(Data records)
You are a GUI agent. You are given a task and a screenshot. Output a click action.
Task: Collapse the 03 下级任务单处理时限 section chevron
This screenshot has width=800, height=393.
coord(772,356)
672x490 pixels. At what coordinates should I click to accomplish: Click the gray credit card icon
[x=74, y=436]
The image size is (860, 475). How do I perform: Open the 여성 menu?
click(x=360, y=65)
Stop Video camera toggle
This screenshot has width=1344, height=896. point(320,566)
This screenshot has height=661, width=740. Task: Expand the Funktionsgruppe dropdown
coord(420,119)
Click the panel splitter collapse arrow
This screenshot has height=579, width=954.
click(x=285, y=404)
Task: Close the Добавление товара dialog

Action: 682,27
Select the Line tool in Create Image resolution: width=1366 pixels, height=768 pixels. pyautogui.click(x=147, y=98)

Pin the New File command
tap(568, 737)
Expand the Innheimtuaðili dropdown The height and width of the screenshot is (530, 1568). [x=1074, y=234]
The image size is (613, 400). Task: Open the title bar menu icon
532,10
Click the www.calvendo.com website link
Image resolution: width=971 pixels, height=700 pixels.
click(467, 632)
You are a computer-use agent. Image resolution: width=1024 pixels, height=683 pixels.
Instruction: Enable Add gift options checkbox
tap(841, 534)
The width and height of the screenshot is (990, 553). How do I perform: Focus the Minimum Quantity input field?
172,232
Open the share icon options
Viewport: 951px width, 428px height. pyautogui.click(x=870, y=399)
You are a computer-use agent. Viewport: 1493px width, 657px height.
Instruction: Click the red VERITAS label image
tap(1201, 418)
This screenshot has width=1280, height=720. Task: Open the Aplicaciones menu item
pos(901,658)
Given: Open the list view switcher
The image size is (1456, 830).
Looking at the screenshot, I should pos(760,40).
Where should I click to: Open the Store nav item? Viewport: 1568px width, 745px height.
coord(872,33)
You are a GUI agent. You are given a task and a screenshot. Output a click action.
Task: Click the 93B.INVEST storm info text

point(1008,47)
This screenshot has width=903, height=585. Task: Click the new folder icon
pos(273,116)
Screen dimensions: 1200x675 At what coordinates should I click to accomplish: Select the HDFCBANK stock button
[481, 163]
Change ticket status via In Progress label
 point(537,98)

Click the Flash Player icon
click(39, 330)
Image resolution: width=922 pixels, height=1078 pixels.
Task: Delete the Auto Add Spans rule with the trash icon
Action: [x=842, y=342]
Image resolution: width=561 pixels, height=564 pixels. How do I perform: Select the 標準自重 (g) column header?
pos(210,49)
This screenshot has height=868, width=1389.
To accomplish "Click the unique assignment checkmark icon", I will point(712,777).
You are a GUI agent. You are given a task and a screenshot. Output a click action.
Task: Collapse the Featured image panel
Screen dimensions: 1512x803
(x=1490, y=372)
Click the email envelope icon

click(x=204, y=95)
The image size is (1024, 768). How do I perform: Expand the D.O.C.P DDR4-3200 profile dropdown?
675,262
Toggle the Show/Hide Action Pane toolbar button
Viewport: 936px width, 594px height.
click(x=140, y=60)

- [Task]: With the line that contains "Change ticket status via In Progress label" as your start, reproduce the data above exactly through its last line, and nothing before that start.

- [Response to the exercise]:
Change ticket status via In Progress label
 point(537,98)

Click the Flash Player icon
click(39, 330)
Image resolution: width=922 pixels, height=1078 pixels.
Task: Delete the Auto Add Spans rule with the trash icon
Action: [x=842, y=342]
Image resolution: width=561 pixels, height=564 pixels. How do I perform: Select the 標準自重 (g) column header?
pos(210,49)
This screenshot has height=868, width=1389.
To accomplish "Click the unique assignment checkmark icon", I will point(712,777).
You are a GUI agent. You are given a task and a screenshot. Output a click action.
Task: Collapse the Featured image panel
Screen dimensions: 1512x803
(x=1490, y=372)
Click the email envelope icon

click(x=204, y=95)
The image size is (1024, 768). How do I perform: Expand the D.O.C.P DDR4-3200 profile dropdown?
675,262
Toggle the Show/Hide Action Pane toolbar button
Viewport: 936px width, 594px height.
click(x=140, y=60)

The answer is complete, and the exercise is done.